→ EXERCISE DETAILS
Where does the word "password" occur in the material? Copy each line that has it.

→ EXTRACTED RECORDS
# # # # # # #

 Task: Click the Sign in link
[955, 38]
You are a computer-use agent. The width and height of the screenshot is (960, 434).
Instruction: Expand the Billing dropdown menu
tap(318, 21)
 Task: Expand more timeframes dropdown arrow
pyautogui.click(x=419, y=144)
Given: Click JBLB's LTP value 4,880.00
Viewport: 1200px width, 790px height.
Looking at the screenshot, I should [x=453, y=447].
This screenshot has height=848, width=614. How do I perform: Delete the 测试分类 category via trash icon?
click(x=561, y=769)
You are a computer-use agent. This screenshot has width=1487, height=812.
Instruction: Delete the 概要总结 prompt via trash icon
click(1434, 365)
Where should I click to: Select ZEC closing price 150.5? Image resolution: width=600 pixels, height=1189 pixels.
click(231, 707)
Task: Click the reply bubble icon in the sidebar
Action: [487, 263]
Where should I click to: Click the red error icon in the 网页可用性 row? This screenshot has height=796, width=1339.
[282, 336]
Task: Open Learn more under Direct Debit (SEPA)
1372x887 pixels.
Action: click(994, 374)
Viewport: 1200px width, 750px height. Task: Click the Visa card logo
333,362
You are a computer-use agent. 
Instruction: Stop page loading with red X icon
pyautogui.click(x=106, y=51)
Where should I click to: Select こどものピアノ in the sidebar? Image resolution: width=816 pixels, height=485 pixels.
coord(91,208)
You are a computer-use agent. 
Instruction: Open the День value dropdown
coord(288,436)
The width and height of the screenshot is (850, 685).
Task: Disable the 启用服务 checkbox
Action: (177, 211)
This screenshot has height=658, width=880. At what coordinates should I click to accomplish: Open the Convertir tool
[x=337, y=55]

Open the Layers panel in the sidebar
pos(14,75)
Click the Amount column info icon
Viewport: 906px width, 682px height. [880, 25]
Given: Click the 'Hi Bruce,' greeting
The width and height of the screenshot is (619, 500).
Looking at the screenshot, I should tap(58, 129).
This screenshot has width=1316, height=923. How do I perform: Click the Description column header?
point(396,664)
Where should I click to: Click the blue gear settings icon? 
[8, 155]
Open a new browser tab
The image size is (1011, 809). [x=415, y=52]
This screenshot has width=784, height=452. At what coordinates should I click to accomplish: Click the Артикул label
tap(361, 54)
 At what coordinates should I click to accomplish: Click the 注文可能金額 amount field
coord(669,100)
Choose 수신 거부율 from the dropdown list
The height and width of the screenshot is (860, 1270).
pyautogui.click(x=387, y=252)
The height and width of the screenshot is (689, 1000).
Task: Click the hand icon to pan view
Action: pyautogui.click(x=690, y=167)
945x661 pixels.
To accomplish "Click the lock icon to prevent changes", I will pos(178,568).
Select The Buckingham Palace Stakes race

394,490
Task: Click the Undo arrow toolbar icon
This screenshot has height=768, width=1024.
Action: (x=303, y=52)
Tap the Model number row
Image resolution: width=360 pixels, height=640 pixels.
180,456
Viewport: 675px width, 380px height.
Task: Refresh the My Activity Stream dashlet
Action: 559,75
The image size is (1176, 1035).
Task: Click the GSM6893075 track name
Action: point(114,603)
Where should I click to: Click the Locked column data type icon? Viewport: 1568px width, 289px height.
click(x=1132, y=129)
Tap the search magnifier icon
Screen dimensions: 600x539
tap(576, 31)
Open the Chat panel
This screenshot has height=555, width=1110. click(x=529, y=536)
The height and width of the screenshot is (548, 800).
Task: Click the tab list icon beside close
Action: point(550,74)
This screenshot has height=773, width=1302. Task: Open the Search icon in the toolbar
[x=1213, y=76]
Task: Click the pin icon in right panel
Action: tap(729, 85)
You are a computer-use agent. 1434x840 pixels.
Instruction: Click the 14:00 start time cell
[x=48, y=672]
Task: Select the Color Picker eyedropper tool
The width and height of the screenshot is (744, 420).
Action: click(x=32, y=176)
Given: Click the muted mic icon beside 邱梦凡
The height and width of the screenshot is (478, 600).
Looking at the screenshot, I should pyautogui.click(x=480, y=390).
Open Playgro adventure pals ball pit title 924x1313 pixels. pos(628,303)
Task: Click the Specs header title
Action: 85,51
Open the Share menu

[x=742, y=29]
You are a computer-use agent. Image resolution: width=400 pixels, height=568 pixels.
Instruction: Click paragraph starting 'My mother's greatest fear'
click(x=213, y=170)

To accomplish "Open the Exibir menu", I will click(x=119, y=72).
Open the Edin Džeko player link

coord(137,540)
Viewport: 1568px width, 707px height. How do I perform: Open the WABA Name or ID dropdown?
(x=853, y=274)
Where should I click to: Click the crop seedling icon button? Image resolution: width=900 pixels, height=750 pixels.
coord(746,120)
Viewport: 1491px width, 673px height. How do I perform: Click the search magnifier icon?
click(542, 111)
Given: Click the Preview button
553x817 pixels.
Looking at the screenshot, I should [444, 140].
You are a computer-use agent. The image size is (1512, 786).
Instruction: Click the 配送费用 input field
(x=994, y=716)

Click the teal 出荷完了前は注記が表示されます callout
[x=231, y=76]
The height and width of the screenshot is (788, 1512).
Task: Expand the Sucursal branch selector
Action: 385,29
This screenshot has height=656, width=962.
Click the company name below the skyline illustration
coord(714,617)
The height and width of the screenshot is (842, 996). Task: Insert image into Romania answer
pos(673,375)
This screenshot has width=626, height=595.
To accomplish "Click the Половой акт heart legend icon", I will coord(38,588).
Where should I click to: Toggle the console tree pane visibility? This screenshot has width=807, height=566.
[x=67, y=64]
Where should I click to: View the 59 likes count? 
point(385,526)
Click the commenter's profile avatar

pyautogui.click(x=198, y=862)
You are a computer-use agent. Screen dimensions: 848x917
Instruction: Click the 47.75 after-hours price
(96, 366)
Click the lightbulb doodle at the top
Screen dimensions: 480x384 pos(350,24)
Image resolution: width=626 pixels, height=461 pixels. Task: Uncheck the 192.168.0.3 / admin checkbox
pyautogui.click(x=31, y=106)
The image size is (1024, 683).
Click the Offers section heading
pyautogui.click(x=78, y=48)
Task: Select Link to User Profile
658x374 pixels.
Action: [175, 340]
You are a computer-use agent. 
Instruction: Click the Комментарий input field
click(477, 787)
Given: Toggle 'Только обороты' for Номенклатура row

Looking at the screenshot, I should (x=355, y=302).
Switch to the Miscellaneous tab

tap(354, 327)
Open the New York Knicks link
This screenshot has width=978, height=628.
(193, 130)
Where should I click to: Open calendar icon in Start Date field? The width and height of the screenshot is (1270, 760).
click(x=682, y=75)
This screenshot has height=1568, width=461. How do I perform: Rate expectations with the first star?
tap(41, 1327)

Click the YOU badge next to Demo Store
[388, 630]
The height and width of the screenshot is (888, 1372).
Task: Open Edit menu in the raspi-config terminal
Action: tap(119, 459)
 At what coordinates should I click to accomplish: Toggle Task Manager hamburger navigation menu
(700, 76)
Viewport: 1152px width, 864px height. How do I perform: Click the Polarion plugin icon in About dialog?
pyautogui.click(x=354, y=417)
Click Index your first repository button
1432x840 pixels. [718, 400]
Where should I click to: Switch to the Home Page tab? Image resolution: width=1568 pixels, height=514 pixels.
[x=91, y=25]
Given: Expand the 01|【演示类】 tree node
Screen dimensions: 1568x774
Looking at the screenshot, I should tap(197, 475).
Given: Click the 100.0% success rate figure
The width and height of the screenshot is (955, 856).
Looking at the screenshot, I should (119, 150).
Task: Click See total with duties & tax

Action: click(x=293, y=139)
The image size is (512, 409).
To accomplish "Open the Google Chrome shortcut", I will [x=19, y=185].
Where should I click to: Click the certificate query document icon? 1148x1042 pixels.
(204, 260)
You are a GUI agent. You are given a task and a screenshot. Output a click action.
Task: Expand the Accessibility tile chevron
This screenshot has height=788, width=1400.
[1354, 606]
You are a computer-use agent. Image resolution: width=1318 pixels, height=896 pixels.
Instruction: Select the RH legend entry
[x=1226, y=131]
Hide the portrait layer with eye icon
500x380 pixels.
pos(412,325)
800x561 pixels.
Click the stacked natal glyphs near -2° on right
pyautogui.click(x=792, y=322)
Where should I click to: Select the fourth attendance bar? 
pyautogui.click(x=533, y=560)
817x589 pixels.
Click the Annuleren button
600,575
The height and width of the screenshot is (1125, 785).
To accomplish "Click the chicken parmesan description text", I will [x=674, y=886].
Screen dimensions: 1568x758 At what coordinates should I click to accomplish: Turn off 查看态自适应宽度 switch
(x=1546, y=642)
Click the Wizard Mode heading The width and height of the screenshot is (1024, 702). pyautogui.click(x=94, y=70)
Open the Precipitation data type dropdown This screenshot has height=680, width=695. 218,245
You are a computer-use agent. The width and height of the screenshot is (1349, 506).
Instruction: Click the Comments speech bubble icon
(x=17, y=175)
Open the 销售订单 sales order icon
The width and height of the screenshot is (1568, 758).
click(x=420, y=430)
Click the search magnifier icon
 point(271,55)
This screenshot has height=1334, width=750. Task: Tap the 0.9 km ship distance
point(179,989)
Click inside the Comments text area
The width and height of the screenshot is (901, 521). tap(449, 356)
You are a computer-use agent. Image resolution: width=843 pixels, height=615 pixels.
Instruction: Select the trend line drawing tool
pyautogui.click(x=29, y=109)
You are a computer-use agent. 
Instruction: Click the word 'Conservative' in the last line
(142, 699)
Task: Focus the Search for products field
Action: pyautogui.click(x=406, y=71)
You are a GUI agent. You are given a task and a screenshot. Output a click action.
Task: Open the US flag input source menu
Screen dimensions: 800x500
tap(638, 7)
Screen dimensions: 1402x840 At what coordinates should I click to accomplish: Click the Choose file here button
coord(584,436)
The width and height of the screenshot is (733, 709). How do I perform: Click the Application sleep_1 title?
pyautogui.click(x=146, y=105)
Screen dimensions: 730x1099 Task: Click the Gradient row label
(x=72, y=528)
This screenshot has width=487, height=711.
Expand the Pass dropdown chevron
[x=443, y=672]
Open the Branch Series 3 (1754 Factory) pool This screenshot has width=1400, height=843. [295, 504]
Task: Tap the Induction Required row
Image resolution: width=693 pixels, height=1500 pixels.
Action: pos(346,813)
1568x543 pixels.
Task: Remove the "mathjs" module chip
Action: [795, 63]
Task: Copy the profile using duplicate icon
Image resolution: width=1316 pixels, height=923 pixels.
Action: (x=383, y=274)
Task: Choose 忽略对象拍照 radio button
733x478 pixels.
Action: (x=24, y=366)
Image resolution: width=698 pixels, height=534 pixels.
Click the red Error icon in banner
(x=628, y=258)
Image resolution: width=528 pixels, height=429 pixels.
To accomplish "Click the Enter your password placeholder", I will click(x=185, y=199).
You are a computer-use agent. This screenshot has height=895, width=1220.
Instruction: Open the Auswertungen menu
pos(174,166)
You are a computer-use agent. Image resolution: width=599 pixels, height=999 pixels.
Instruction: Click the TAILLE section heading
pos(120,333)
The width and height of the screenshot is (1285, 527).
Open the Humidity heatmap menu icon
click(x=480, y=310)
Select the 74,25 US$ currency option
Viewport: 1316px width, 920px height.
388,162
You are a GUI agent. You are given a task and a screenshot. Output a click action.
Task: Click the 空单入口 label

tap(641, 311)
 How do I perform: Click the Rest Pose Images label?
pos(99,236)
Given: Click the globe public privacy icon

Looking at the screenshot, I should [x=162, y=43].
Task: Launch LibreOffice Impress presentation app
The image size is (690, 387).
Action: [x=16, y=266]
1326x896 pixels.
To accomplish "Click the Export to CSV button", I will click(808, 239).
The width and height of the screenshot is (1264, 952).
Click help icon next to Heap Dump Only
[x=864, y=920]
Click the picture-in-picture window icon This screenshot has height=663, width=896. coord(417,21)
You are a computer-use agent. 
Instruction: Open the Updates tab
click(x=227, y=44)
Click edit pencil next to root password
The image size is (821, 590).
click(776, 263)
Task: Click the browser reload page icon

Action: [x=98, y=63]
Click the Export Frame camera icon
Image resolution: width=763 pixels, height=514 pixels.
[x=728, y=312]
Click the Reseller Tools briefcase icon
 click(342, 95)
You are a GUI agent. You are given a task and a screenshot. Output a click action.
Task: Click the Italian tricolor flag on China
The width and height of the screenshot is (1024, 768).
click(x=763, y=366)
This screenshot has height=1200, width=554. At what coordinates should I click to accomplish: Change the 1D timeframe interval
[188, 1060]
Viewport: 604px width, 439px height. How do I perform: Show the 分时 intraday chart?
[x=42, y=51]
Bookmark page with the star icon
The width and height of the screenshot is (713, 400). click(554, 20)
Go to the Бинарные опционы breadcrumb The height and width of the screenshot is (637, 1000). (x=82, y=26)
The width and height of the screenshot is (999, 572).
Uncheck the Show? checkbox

# # # # # # #

→ TASK RESPONSE
To accomplish "Click the Enter your password placeholder", I will click(x=185, y=199).
Click edit pencil next to root password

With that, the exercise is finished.